In reality many schools are finding themselves somewhere in between these two positions: divided constituencies within the Board of Trustees/Governors, Administration, Faculty, Staff, Students and Alums.  Tough decisions will be made by the leadership of these schools.   Compromises will be ironed out with less than decisive outcomes which will be hailed and wailed with equal fervor.  In the end, however, I don't think it's a guessing game as to who will do what: simply look at the current identity (more "Bible College" or more "Liberal Arts") of any particular institution and it can be a pretty good guide as to what will govern their decision-making process.

Pray that the Lord may cause these schools to revive and rekindle the reason why they were founded in the first place.

P.S.
Some evangelicals are also openly questioning the wisdom to pursue a legal path to protect our religious freedoms.
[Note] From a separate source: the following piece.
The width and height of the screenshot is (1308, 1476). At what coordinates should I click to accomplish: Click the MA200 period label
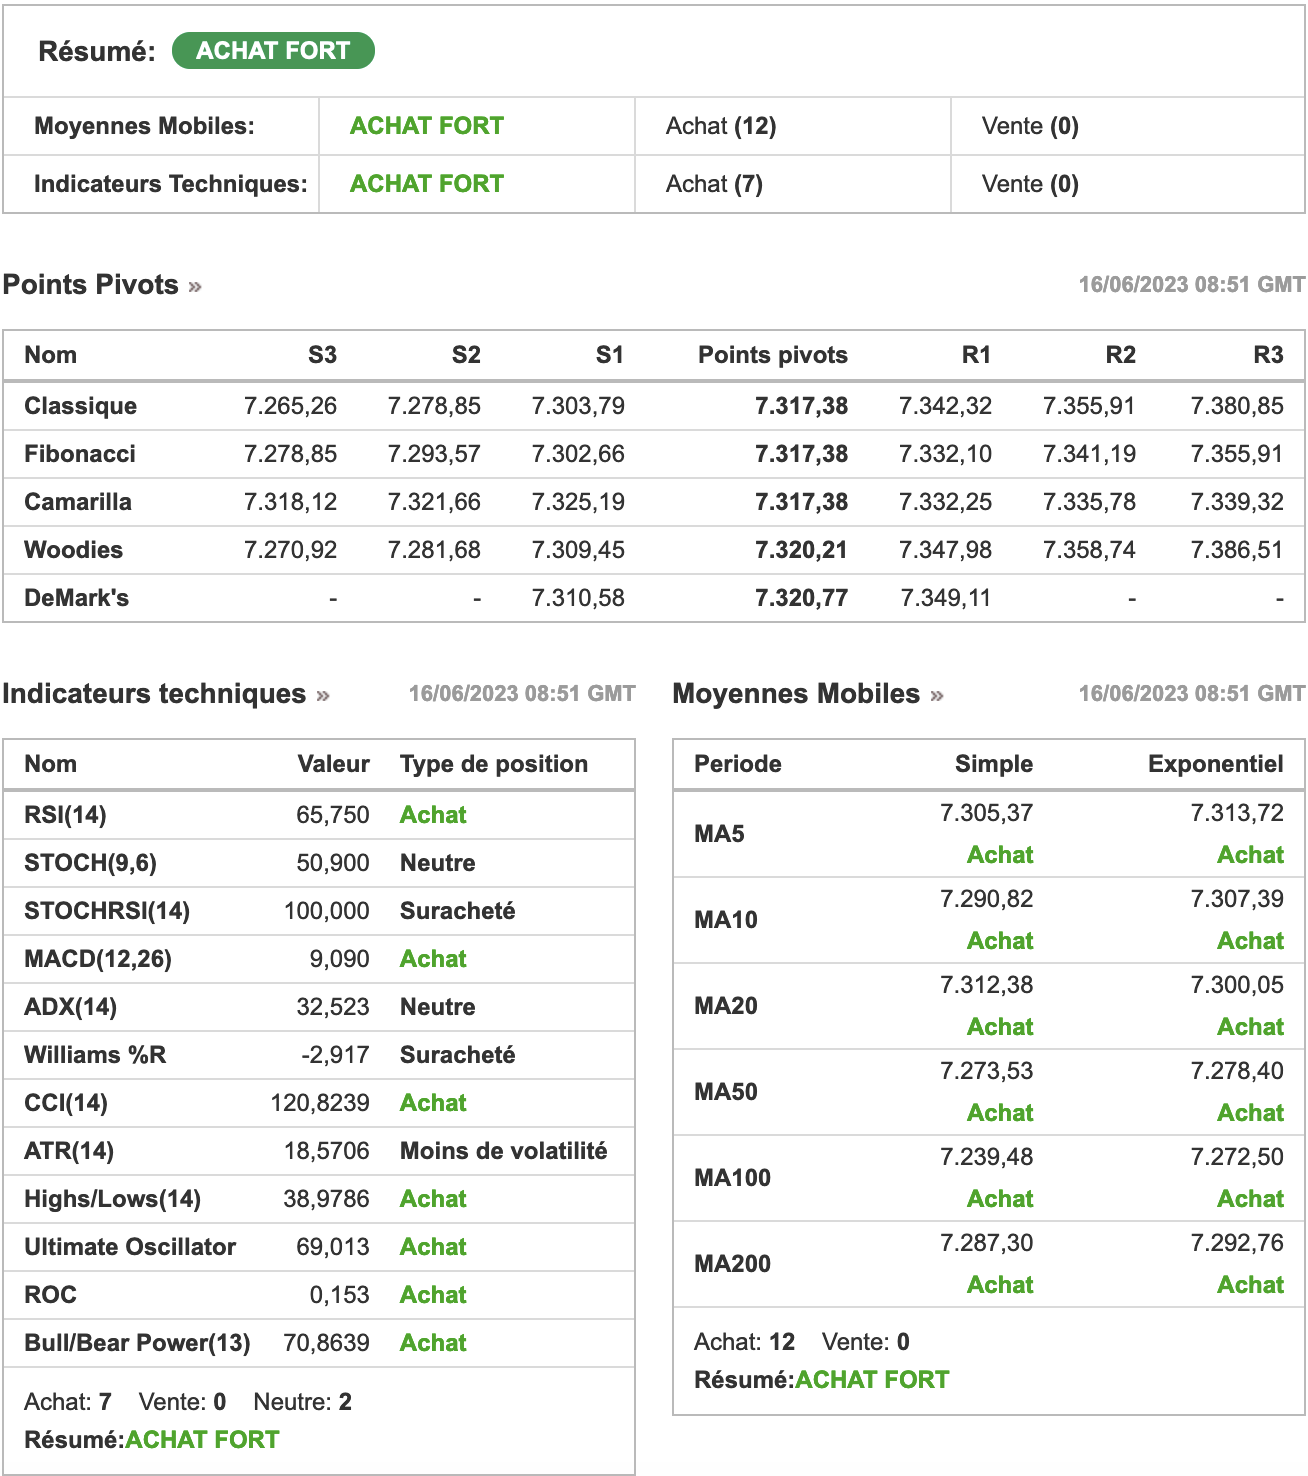[733, 1264]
The argument is that we lose the "missional" dimension of our faith if we were to win this legal battle (e.g. winning according to the law, but losing according to "hearts and minds"). My take is that you can do both: protecting our rights to hire whomever we want according to our biblical code of ethics, and yet at the same time welcoming other sinners to join us to receive redemption, forgiveness of sins and the accompanying fruit of repentance.